Kerberosガイドライン
DataStax EnterpriseでのKerberosの概要と推奨事項
このセクションでは、DataStax EnterpriseをKerberosクライアントとして構成する方法について説明します。Kerberosは、セキュリティ保護されていないネットワーク経由で通信するノードが、チケットを使用したセキュアな方法で、相互にIDを確認できるコンピューター・ネットワーク認証プロトコルです。Kerberosのインストールと設定については、MIT Kerberos Consortiumのドキュメントを参照してください。
注: 「Kerberosチュートリアル」には、DataStax EnterpriseをKerberosクライアントとして構成する段階的な手順が説明されています。このチュートリアルは、DataStax EnterpriseおよびOpsCenterでKerberos認証を有効にすることに関心のある方全員を対象にしています。
Kerberosガイドライン
以下の一般的なガイドラインは、Kerberosを設定し、DataStax EnterpriseをKerberosクライアントとして構成する場合に適用されます。
- Kerberosについて学び、MIT Kerberos Consortiumのドキュメントを参照してください。最低限、
kinit
、klist
、kdestroy
コマンドの使用方法を理解しておいてください。 -
注意:Kerberosセキュリティを使用する場合は、Kerberosチケットの範囲に注意する必要があります。suまたはsudoコマンドを使用すると、既存の認証情報が残されたままになり、その新規ユーザーとして再度認証することが必要になります。認証で問題が発生した場合は、適切なKerberosチケットを使用していることを確認してください。
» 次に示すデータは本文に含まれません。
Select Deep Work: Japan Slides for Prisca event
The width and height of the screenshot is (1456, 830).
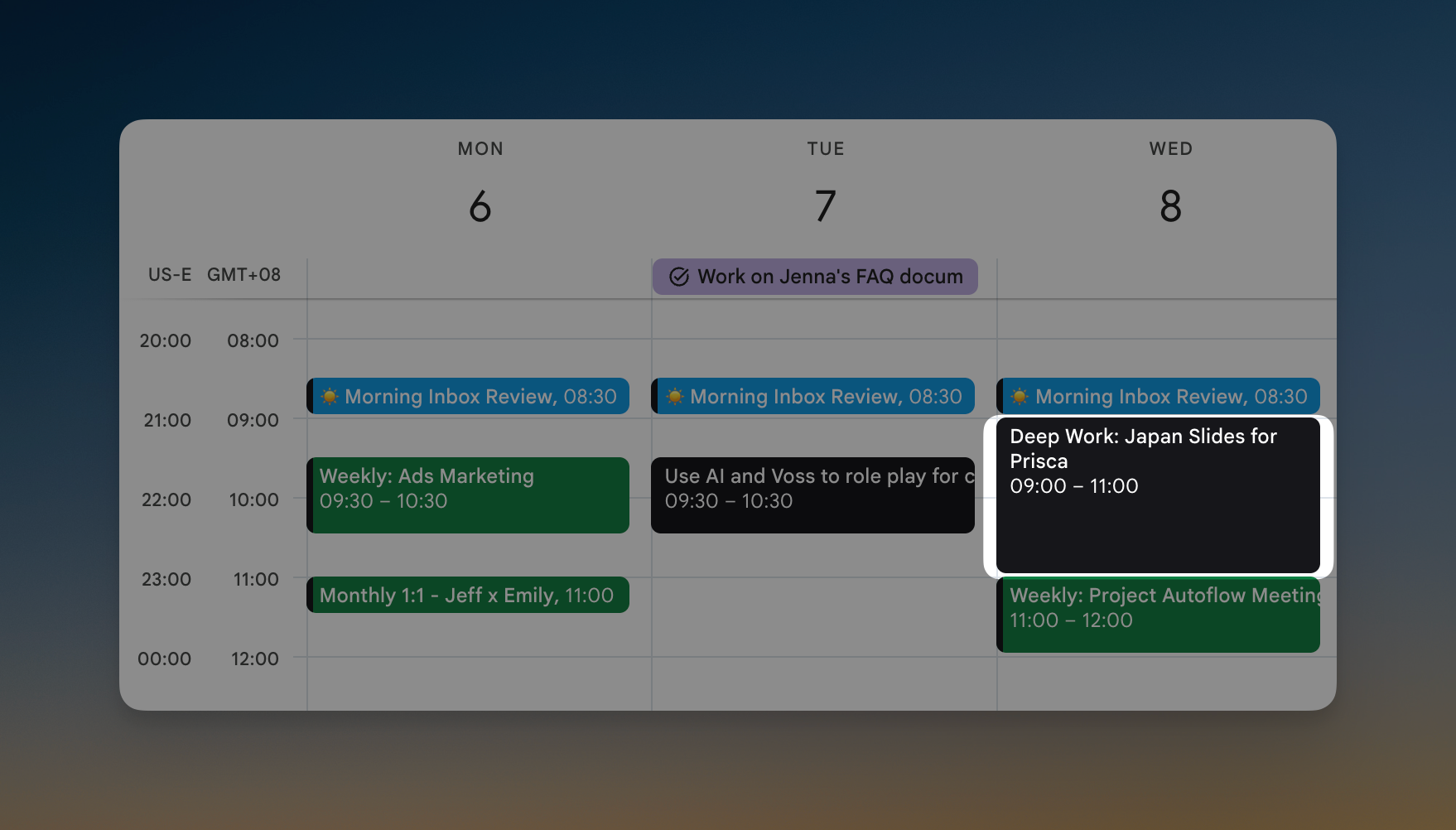(1157, 495)
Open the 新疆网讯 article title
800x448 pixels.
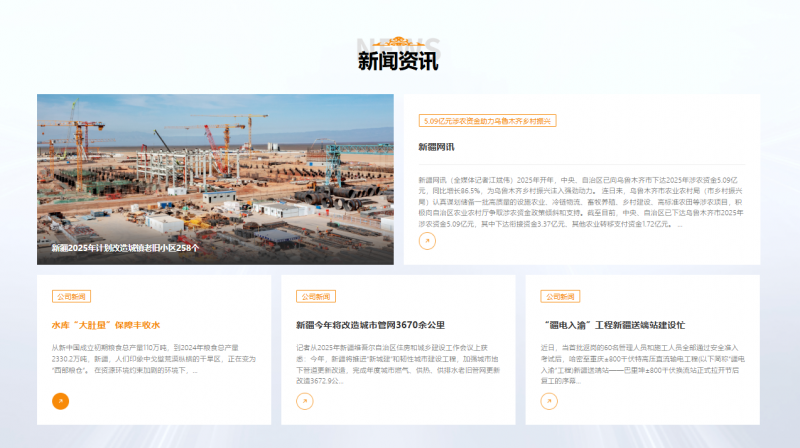click(x=436, y=147)
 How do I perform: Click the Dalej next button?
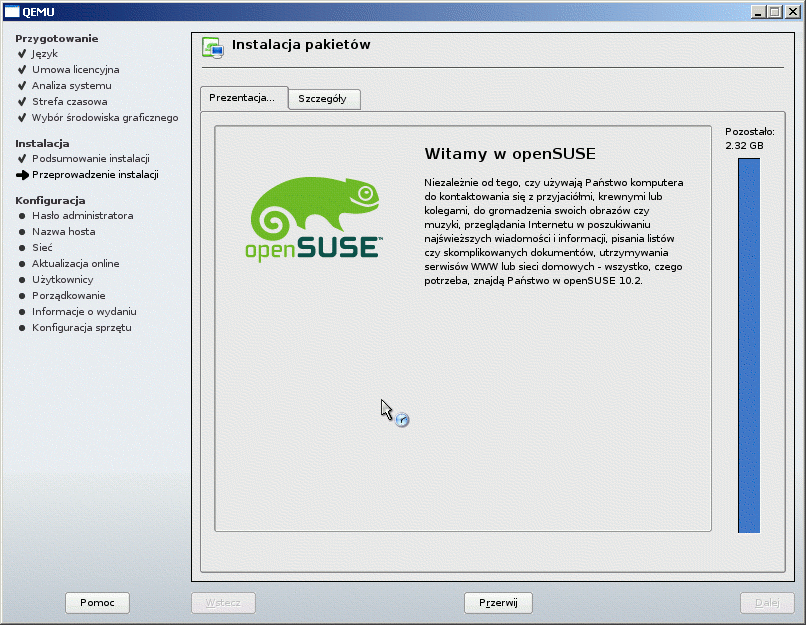click(767, 603)
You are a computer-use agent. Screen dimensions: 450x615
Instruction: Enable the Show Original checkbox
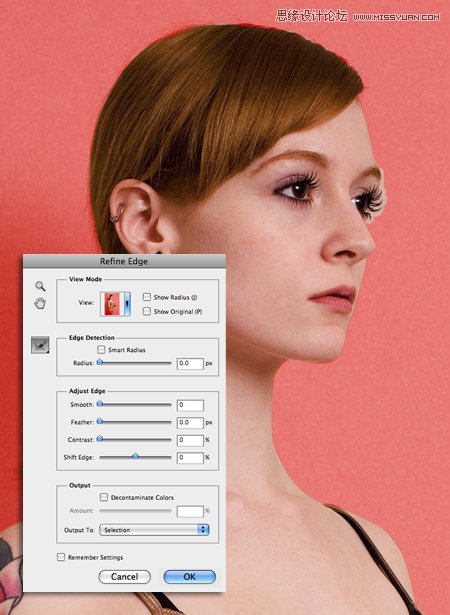pos(147,311)
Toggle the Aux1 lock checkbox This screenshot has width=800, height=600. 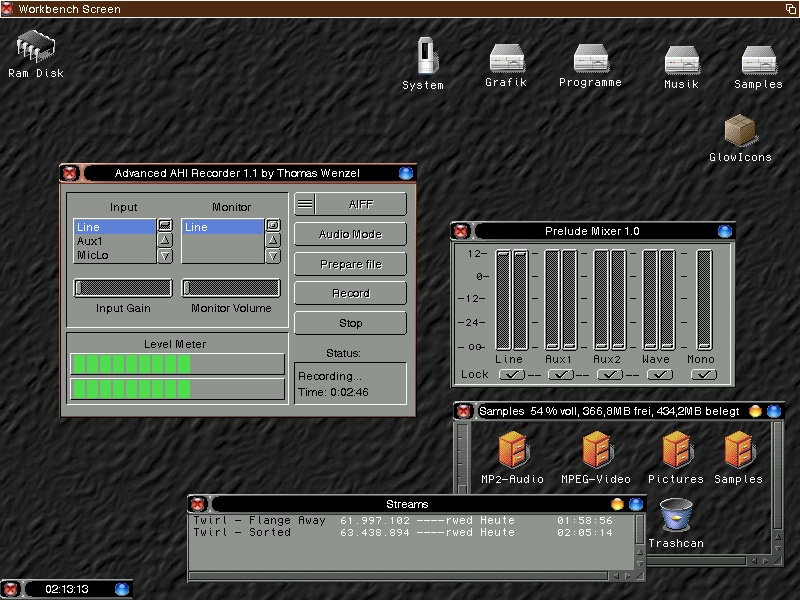click(x=560, y=374)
- cassandra.yamlおよびdse.yamlオプションを設定する権限が必要です。
- DataStax EnterpriseノードでKerberosを実装する前に、Kerberosサーバーを設定する必要があります。
- 数台のマシンを認証サーバー(Key Distribution Center [KDC])として設定します。1台のサーバーをプライマリまたは管理KDCとし、その他のサーバーをセカンダリKDCとします。
- Kerberosプリンシパルを管理し、キータブ・ファイルをエクスポートできる権限を有しているか、KDC管理者にそれを依頼できる必要があります。
- KDCサーバーをDataStax Enterpriseノードにインストールしないでください。
- ファイアウォールを各KDCサーバーに設定します。
- KDCマシンを物理的に保護します。
- DataStax Enterpriseを実行しているユーザーが所有するキータブ・ファイルをセキュリティ保護します。ファイルを読み取りおよび書き込みできるのは所有者だけに設定し、その他のユーザーにはパーミッションを与えないようにします(
chmod 600
)。 - Oracle Java 8を使用する場合は、少なくとも1.8.0_40を使用する必要があります。
KerberosをDataStax Enterpriseとともに使用する
以下のトピックでは、KerberosをDataStax Enterpriseのさまざまな機能およびその他のソフトウェアとともに使用するための情報が記載されています。
- KerberosとSSLの同時使用
- Kerberosを使用するためにdsetoolを有効にする
- 監査ロギングをKerberos認証とともに使用している場合、ログイン・イベントはKerberosで発生し、DataStax Enterpriseではログに記録されません。認証履歴は、Kerberosでのみ確認できます。DataStax EnterpriseがKerberosを使用してクライアントを認証できない場合、LOGIN_ERRORイベントがログに記録されます。